Syracuse University, I would find out, was very unique for its time. It not only offered a B.S. in Computer Science, it also had the School of Computer and Information Science. Not only that, S.U. had SULIRS - Syracuse University Library Information Retrieval System. The entire card catalog was computerized. I knew these people had their act together and it was the place for me. In September 1976 my mother, sister, and I packed me up and went off to S.U. where the Goon Squad moved me into my dorm with my soon-to-be horrible roommate (but that's a whole other series of articles).
Keywords: Network, DEC, IBM, LISP, Computer Science
Going to S.U. was more fortuidous than I could have imagined. Now remember this was 1976. Computers were mainframes. Keypunches were the norm and very few people used computers. There was no Internet.
In 1976 Syracuse University was a wired campus. There were DECwriter IIs everywhere (white and black machines that used paper and a dot-matrix printer; made a racket but were reliable). In dorms and in academic buildings. Not only that, every student, regardless of degree program, was given several hours of computer time each semester. They could use the time for whatever they wanted: write papers, write programs, learn. The entire operation was run by the Academic Computing Center located in, appropriately enough, Machinery Hall, tucked away just off the north east corner of the Quad.
S.U. had two mainframes: An IBM 360 with a modified operating system: SUOS (Syracuse University Operating System) which was the envy of IBM since SUOS did things IBM said were not possible on a 360. The ACC also had a Digital Equipment DEC-10. Both machines had a couple of megs of memory.
The IBM system supported SULIRS as well as APL. If you are unfamiliar with APL, it was (and may be still is) a marvelously quirky lanaguage of strange symbols, and read right to left. APL required a special keyboard and the DECwriters had the APL symbols printed on them in yellow. You would write entire programs on a single line if you wanted to. The IBM system also supported the more academic research software like SAS.
The DEC system supported mostly the CIS department and was our favored machine. You could do LISP, ALGOL, Snobol, SAIL, Prolog, Fortran, and a slew of other languages that are just fond memories. The CIS department was my Gryffndor.
The 'network' at S.U. was pretty unique, almost entirely home grown. All of the DECwriter II terminals around campus were connected via serial line to a DEC-11. When you approached a machine and hit the return key you were given a login prompt. You had two accounts: one for APL and one for the DEC-10. Depending on which account you entered the DEC-11 directed you to that computer and then made the connection for you. Marvelous system. It even switched the DECwriters to APL mode if you signed into your APL account.
One of my first classes in computer science was LISP (List Processing Language) given by the much-loved Dr. Ed Storm (who has sadly passed away). Can you imagine that the first language you were to learn was LISP? Most people learned BASIC. Not us. We learned LISP. LISP is a beautiful, if impractical, lanaguage. It is entirely recursive and wonderful to teach Computer Science, not computer programming. Learning LISP was like having a light bulb switched on and illuminating a landscape filled with algorithms.

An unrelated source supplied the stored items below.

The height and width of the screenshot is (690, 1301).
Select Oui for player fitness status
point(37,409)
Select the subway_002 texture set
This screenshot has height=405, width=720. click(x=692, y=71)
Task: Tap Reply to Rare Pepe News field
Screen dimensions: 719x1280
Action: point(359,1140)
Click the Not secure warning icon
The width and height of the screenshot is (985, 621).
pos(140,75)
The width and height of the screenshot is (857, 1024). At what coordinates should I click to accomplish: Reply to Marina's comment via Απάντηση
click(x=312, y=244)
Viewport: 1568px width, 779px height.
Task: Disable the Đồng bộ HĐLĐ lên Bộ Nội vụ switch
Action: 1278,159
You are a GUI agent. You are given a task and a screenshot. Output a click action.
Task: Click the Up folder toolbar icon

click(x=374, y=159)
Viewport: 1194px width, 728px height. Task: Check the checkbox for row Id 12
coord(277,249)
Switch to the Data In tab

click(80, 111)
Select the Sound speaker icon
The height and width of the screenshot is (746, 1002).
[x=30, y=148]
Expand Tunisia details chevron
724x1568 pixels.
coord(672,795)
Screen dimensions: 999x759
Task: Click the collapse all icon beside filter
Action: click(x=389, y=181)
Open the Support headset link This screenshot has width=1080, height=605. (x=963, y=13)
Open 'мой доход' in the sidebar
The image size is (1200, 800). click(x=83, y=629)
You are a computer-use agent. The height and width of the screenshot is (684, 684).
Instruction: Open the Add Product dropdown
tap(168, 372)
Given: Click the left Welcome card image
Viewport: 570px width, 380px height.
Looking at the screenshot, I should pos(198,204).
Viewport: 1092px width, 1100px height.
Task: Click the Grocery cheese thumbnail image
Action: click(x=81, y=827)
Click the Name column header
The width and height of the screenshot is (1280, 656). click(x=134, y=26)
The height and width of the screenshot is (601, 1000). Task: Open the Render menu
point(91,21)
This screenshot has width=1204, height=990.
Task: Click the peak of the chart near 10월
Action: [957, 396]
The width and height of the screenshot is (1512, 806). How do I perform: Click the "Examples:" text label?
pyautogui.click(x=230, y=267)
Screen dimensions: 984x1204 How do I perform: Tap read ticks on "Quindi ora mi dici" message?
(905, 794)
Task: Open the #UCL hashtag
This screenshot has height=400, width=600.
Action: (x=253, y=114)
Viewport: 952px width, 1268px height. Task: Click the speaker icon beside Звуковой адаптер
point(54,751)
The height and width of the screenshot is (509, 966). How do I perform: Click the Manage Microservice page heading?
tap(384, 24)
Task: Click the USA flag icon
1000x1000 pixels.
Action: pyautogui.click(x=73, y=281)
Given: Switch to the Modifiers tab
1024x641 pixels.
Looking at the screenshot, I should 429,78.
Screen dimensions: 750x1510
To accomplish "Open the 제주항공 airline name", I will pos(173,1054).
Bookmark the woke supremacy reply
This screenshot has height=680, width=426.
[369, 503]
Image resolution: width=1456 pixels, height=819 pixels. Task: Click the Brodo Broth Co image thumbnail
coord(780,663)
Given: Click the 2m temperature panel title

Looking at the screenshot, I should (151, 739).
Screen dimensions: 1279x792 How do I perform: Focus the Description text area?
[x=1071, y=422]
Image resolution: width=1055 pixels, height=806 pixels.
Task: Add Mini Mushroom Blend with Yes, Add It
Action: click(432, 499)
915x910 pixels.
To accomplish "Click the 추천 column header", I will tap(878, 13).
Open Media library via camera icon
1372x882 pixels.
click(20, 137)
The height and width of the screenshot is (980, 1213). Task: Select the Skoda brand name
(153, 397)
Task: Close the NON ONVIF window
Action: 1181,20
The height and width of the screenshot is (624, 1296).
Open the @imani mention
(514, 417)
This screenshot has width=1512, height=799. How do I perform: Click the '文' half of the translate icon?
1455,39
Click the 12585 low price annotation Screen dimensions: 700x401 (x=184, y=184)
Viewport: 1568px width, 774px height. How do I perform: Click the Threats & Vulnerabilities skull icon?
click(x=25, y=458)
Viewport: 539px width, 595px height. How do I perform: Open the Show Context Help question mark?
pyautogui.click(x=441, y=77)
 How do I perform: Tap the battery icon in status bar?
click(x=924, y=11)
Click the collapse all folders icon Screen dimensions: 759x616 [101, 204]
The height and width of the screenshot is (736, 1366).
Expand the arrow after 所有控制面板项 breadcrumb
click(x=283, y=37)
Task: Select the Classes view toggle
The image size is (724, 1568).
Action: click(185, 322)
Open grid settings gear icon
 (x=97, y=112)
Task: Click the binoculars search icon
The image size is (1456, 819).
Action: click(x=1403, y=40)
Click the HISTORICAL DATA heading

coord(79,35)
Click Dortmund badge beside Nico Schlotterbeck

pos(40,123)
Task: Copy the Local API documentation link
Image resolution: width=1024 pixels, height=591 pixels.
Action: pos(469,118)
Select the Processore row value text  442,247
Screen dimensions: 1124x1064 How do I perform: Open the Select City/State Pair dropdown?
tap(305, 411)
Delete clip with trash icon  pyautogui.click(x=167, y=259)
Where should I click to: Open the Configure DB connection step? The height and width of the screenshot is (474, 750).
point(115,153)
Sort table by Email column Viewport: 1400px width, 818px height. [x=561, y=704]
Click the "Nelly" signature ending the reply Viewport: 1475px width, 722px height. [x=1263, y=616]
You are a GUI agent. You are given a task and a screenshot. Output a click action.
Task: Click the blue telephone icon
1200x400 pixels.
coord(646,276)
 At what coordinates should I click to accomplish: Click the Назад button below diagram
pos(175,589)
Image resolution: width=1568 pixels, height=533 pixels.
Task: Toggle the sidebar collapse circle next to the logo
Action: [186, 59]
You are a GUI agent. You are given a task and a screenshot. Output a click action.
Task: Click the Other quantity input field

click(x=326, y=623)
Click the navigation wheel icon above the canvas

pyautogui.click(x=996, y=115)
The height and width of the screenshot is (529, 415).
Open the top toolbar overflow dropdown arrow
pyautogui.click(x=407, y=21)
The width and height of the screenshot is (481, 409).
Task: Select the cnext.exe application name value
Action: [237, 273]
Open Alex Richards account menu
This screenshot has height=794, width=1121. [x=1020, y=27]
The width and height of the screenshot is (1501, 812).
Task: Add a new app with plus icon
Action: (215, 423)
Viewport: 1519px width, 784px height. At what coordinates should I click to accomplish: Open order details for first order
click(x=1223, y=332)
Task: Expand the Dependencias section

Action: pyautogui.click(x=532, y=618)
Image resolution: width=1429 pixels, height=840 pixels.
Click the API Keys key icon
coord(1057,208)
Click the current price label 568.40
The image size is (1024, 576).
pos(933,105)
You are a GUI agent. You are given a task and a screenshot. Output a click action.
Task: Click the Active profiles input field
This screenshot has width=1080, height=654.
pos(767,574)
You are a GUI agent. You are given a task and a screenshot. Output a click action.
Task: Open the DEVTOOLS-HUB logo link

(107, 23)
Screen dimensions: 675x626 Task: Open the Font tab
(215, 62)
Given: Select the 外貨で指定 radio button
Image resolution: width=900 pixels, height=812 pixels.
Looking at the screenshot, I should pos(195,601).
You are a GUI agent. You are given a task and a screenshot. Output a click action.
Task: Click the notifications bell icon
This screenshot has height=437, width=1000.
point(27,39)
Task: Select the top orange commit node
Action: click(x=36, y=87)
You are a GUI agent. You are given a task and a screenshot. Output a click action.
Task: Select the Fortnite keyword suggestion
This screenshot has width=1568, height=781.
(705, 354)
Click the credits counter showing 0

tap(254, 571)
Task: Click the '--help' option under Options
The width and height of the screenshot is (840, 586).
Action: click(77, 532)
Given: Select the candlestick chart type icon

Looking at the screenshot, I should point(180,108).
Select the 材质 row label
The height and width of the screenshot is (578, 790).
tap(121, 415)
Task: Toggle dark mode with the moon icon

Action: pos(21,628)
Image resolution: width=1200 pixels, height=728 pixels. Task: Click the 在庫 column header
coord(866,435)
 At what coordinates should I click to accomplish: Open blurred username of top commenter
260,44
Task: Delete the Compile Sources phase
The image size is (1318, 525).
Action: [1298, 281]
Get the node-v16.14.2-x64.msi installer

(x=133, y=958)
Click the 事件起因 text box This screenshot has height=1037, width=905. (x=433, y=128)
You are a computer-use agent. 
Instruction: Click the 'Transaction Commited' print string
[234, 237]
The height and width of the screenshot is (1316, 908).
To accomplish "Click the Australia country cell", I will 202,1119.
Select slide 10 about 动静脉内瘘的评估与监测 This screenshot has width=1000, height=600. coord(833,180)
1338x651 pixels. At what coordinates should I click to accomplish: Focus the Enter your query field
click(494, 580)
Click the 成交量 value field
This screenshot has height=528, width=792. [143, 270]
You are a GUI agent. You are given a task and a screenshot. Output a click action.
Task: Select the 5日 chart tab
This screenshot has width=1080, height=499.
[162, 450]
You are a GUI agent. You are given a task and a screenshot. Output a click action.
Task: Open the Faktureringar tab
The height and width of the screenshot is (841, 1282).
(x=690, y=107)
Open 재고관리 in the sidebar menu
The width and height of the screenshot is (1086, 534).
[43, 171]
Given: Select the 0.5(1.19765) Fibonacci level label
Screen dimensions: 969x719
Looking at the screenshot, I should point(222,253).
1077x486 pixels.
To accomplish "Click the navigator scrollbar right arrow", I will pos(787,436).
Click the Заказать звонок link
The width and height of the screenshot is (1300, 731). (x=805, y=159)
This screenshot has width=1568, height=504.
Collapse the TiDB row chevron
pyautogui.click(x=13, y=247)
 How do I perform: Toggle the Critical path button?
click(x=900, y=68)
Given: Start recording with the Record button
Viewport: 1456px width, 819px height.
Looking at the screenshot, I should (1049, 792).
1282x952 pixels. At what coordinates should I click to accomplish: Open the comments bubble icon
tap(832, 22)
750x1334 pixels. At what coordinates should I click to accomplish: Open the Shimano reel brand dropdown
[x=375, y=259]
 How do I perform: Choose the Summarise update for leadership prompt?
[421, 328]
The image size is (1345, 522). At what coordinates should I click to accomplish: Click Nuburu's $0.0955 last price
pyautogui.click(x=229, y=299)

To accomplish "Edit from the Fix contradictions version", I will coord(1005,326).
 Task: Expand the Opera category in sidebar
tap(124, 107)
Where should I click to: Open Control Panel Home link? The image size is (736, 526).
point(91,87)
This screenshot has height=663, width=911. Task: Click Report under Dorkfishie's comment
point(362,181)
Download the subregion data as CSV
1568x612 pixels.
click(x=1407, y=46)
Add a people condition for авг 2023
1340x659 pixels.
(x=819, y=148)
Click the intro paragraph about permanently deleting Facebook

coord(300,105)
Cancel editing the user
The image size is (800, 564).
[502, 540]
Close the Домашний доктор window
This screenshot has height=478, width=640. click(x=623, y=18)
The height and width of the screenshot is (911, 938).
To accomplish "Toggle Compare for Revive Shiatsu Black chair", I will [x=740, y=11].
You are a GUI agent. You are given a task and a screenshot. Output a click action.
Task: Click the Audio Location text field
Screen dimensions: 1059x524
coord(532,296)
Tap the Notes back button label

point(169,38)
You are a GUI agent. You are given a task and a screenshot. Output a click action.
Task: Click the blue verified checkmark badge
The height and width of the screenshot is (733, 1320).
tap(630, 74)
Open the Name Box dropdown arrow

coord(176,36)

(FUNCTION FACTORIAL N) ( (IF N EQ 1 (RETURN N) (RETURN (MULT N (FACTORIAL (MINUS N 1)))) )
I actually never learned BASIC, nor FORTRAN, nor COBOL. Over my four years we used Pascal, APL, SAIL, and others. The point of the languages was to teach the science behind the software, not the software itself. Our artifical intelligence classes used LISP, Prolog, or PASCAL. The Math department was heavy into APL because multi-dimensional matrix multiplication was easy to do in APL. One of the hardest classes I ever had was Semi-numerical Algorithms (based on Don Knuth's book) given by the much-loved Dr. Pardee (who also has passed away). We used APL to figure out algorithms in different bases, such as base -3. Why? To understand how to express irrational numbers, logic, sorting, fractals, and much more.
I've only begun to tell you of the wonderland that was the S.U. campus, in terms of computing. Bleeding edge, that's what it was. We had some of the best professors in the world come teach there. And S.U. embraced computers in ways that other places were only beginning to understand.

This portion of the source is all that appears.